Oriana era giunta in Egitto soltanto da un giorno e la prima escursione l’aveva già immersa nella sua storia antica; la scena appena descritta dalla guida l’aveva rapita. Sentiva sua quella storia di vita quotidiana scolpita e dipinta su una parete della piramide in cui si trovava. Ne era estasiata.
Aveva sempre sognato, sin da bambina, di visitare quel paese culla di una delle più antiche civiltà.

Insieme alla sua amica Flavia, dopo due anni d’economia, era finalmente riuscita a realizzare le sue vacanze da sogno, senza doversi privare di alcun piacere. I piedi poggiati sulla sabbia del deserto, gli odori d’antico, misti a muffa, salivano in superficie dalle cavità della piramide, trasmettendole una strana sensazione, come fosse già stata in quei luoghi e avesse già vissuto quei momenti. Come flash back le immagini sfilavano davanti agli occhi. Momenti come sogni…
Pensò che tutto ciò dipendesse dal fatto che avesse letto tanto sull’Egitto, e che ne fosse involontariamente rimasta soggiogata a tal punto, da non sentirsi estranea ai luoghi.

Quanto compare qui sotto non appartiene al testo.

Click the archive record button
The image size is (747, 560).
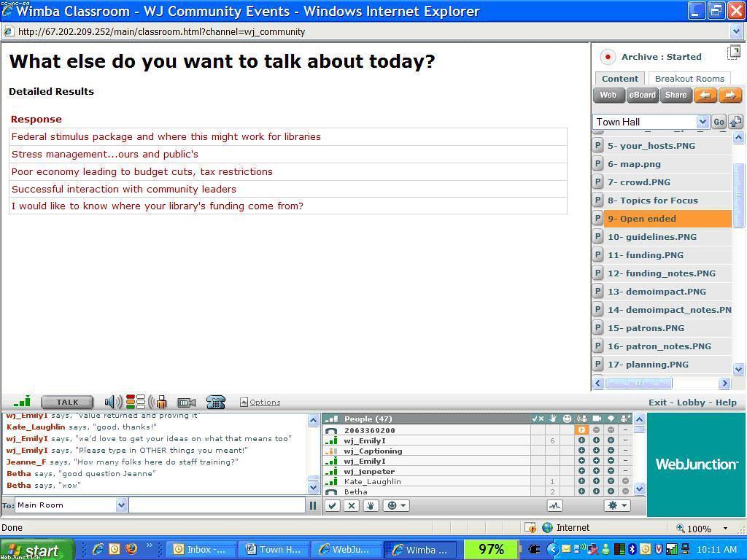607,57
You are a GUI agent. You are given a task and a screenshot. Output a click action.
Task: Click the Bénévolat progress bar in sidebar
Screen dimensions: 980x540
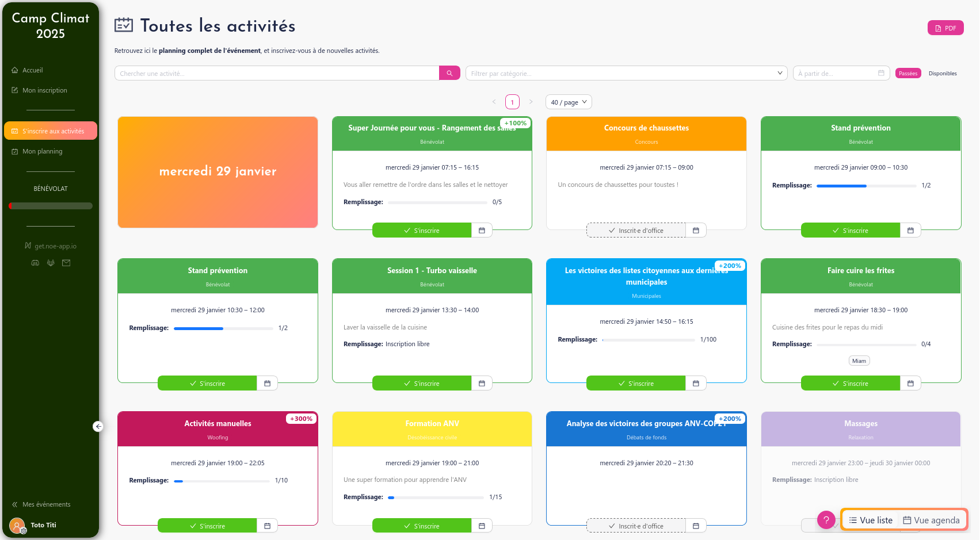[x=51, y=206]
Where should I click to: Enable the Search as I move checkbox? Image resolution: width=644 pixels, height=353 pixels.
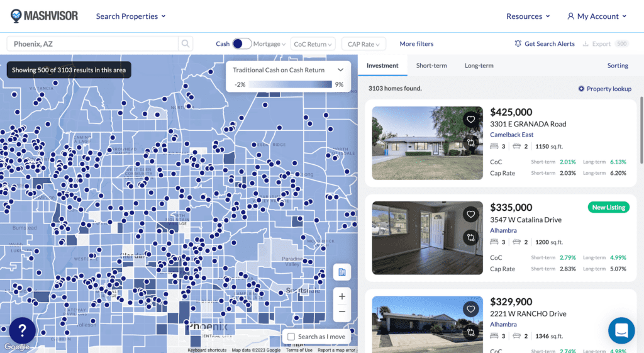pos(291,337)
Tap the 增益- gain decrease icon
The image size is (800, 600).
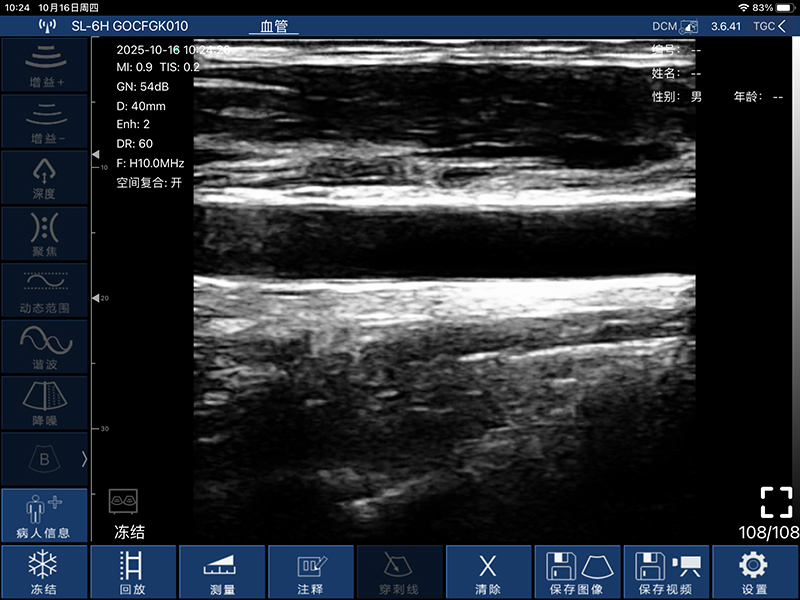pos(44,120)
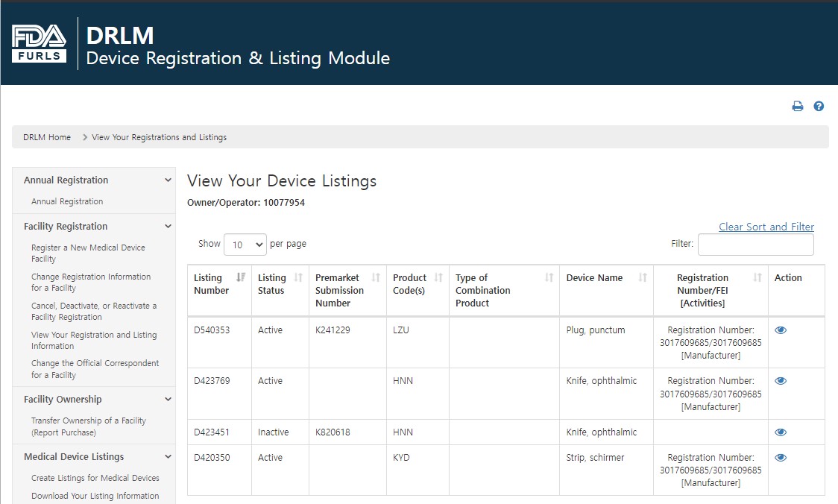Click eye icon for inactive listing D423451
Screen dimensions: 838x504
coord(781,432)
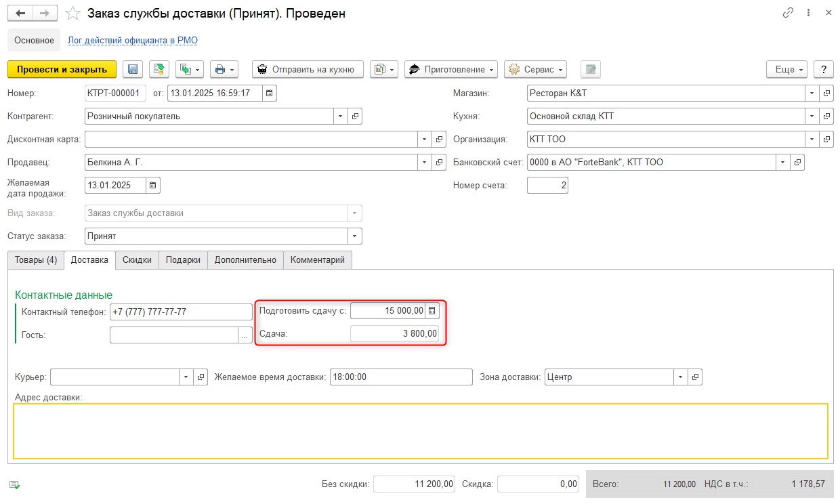840x504 pixels.
Task: Switch to the Товары (4) tab
Action: click(36, 259)
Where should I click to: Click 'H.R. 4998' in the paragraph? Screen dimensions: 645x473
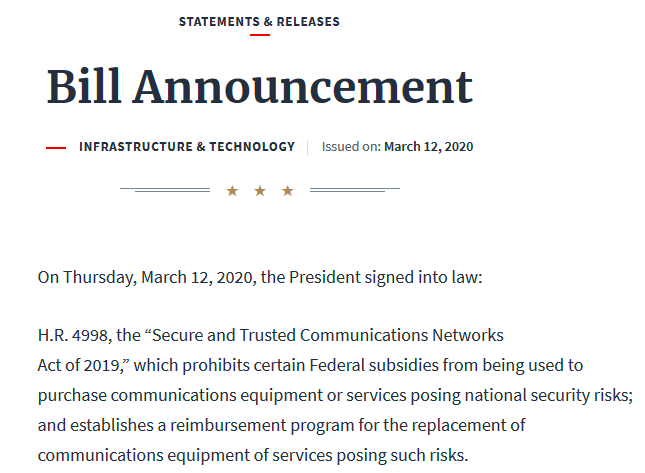(x=73, y=335)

Rientrando in hotel domandò alla sua amica come avrebbe voluto passare la serata, poiché era la prima sera che passava insieme a lei sul suolo egiziano e in più, in quella meravigliosa città del Cairo. Flavia era un po’ stanca e sarebbe rimasta volentieri in camera, ma per non smorzare l’enfasi che illuminava gli occhi d’Oriana, rispose dicendole di scegliere lei quello che voleva fare. Oriana non se lo fece ripetere e decisa, disse:
«Bene, dopo una bella doccia ci vestiamo e andiamo a cena fuori»!
«Aspetta,» replicò Flavia,
« Non vuoi mica uscire di sera e per giunta da sole, in una città come il Cairo di cui non conosciamo nulla» Oriana si soffermò a guardarla, sorpresa per la sua reazione rispose:
«non preoccuparti, lascia fare me, non avrai paura della notte»?
«no, non ho paura della notte, ma di chi si può incontrare».
« Non preoccuparti domanderò alla reception un luogo sicuro in cui passare la serata, dai sbrighiamoci altrimenti facciamo tardi e domattina saremo stanche per l’escursione»!
«Ma sei una fonte di energia non so se arriverò a seguirti». Aggiunse sorridendo Flavia.

Dopo poco tempo…

«Che bello»! Esclamò Oriana, estasiata dalla veduta sulla città del Cairo, che illuminata da mille luci, giaceva ai piedi dell’Hyatt Hotel, sulla cui torre, il ristorante su piattaforma girevole le permetteva di ammirare il panorama a trecentosessanta gradi.
«Meraviglia di meraviglie, ma è da mozzafiato questo panorama e poi mi sento così vicino alle stelle …» Gli occhi fecero il giro dell’orizzonte e si posarono senza volerlo, in due occhi che la guardavano con ammirazione, quelli d’uno sconosciuto seduto al tavolo poco distante dal loro, uno sguardo profondo e scuro, che si fuse con l’intenso blu degli occhi d’Oriana; turbata sussurrò fra i denti a Flavia:


                                                                                                                                                                  2
«Non mi è mai successo d’incrociare uno sguardo e dimorarvi senza avere la forza di staccarmene», Flavia si girò per vedere lo sconosciuto, stava parlando col cameriere, poi si rigirò…
« Bel tipo, ha degli occhi di brace, ti sta ancora osservando»?
«Sì, ma non diamogli retta, è come una calamita mi attrae».
«Lo credo bene»! Esclamò sorridendo Flavia.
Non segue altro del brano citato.